A chave para o diagnóstico, afirma o médico, é o som produzido pelos "estertores em velcro", no jargão da área, uma assinatura da doença. Segundo ele, 90% dos casos podem ser identificados dessa maneira. Ele avalia que muitos médicos generalistas e até especialistas não sabem identificar corretamente a fibrose pulmonar idiopática.

Existem alguns possíveis gatilhos para a doença: quem fuma tem maior risco, assim como quem tem refluxo gastroesofágico (a entrada do material gástrico nas vias aéreas pode desencadear o processo). Também há o risco de infecções virais iniciarem o problema, afirma Pereira.

Os sintomas aparecem de repente e são facilmente confundidos com outras doenças pulmonares (como tuberculose) e com doenças cardíacas. Além da falta de ar progressiva, podem surgir tosse e irritação nas vias aéreas.

Após chegar ao Brasil, Lebani trabalhou em um depósito de material para construção, em serralheria e como metalúrgico. Depois virou empresário, atuando na área de loteamentos e construção civil. Ele foi fisicamente ativo por toda a vida e não esperava que uma doença assim pudesse acometê-lo.

O empresário já tinha tido uma experiência marcante em relação à sua saúde, quando teve de tirar o que parecia ser o começo de um câncer na garganta. A remoção do tumor levou junto um pedaço de uma prega vocal, deixando sua voz rouca.

Desafiou a sorte também outras vezes: uma vez foi atropelado por um caminhão, outra por um ônibus e em três ocasiões foi ameaçado com armas de fogo em tentativas de roubo, relata à reportagem.

"Após o diagnóstico da fibrose pulmonar, não me apavorei. Tentei pensar da mesma forma de quando fui operar a garganta: ainda bem que descobri a tempo", diz.

Com a doença, a capacidade pulmonar, ou seja, a quantidade de ar que cabe no órgão, é reduzida. No caso de Lebani, essa capacidade está atualmente em 50% -o suficiente para as atividades diárias dentro de casa, para dirigir e para trabalhar em seu escritório, no centro de São Paulo. "Quando tenho algo para fazer, eu nem penso na doença. É como se ela não existisse".
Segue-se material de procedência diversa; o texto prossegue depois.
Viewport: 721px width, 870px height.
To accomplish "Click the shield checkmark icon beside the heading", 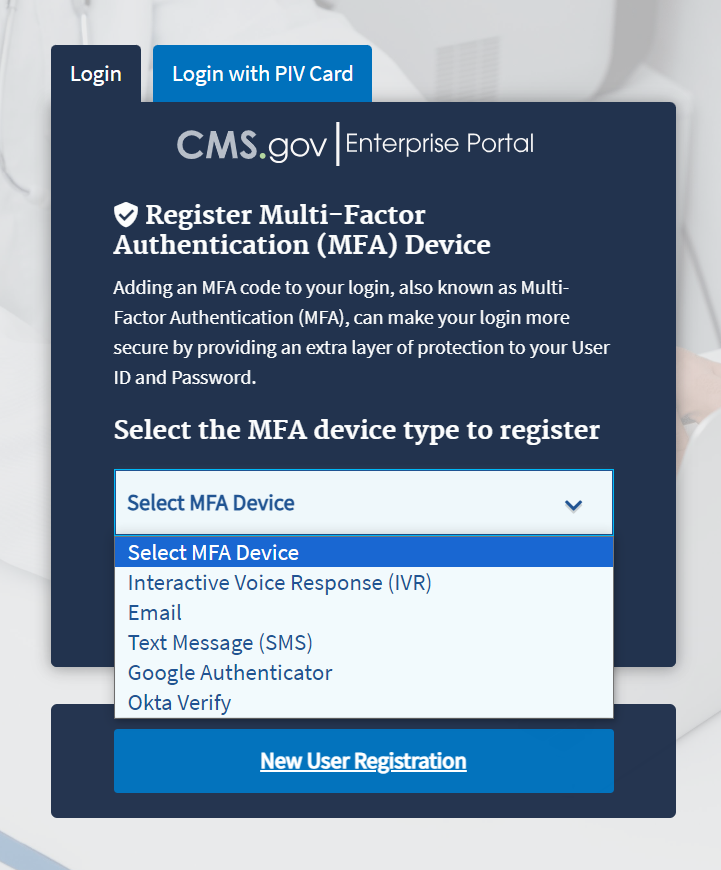I will [x=125, y=214].
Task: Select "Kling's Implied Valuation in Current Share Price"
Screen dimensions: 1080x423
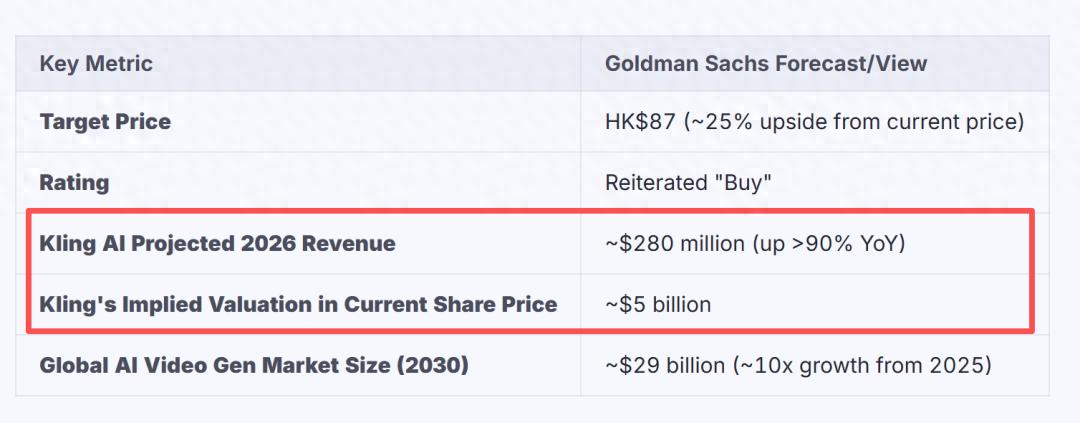Action: pyautogui.click(x=298, y=304)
Em um futuro não muito distante, pode ser que Lebani tenha de utilizar cilindros de oxigênio para garantir que o organismo receba a quantidade adequada do gás. "O melhor dos cenários é a não progressão -não há recuperação da função perdida", afirma o pneumologista.

"Prefiro pensar na vida como um tanque de gasolina. Na largada alguns têm combustível para viver 100 anos, outros têm 50 e outros menos ainda. O que interessa é você viver bem com tudo que o seu tanque te permite", diz Lebani. "Quando chega a hora, você não escapa, então não adianta se preocupar com o que vai acontecer. Se todos soubessem a hora que vão morrer, ficariam malucos."

"Se eu tiver que usar um balão de oxigênio, fazer o quê? Eu uso. Mas talvez eu não tenha motivação para sair de casa." Ele foi à Espanha e viu a seleção italiana ganhar a Copa do Mundo de 1982 e viajou para várias cidades europeias, mas hoje conta ter perdido a vontade de viajar. "Não quero conhecer mais nada. Acho que só a Sicília, na Itália".

A doença, progressiva, parou de evoluir em Lebani, após uso de um novo remédio à base de esilato de nintedanibe (vendido com o nome de Ofev, da farmacêutica alemã Boehringer Ingelheim). A droga atua inibindo a proliferação e movimento dos fibroblastos, células que, ao se alojarem no pulmão causam a fibrose.

Estima-se que no Brasil mais de 15 mil pessoas sofram com a doença, a grande maioria ainda não diagnosticada.

"O que as sociedades médicas e associações de pacientes querem é a incorporação do medicamento na lista de medicamentos de alto custo do SUS", diz Pereira. A um custo que pode superar R$ 13 mil ao mês, a judicialização para o acesso à droga, como costuma acontecer com novas drogas lançadas, é o principal recurso dos pacientes que querem ter essa possibilidade.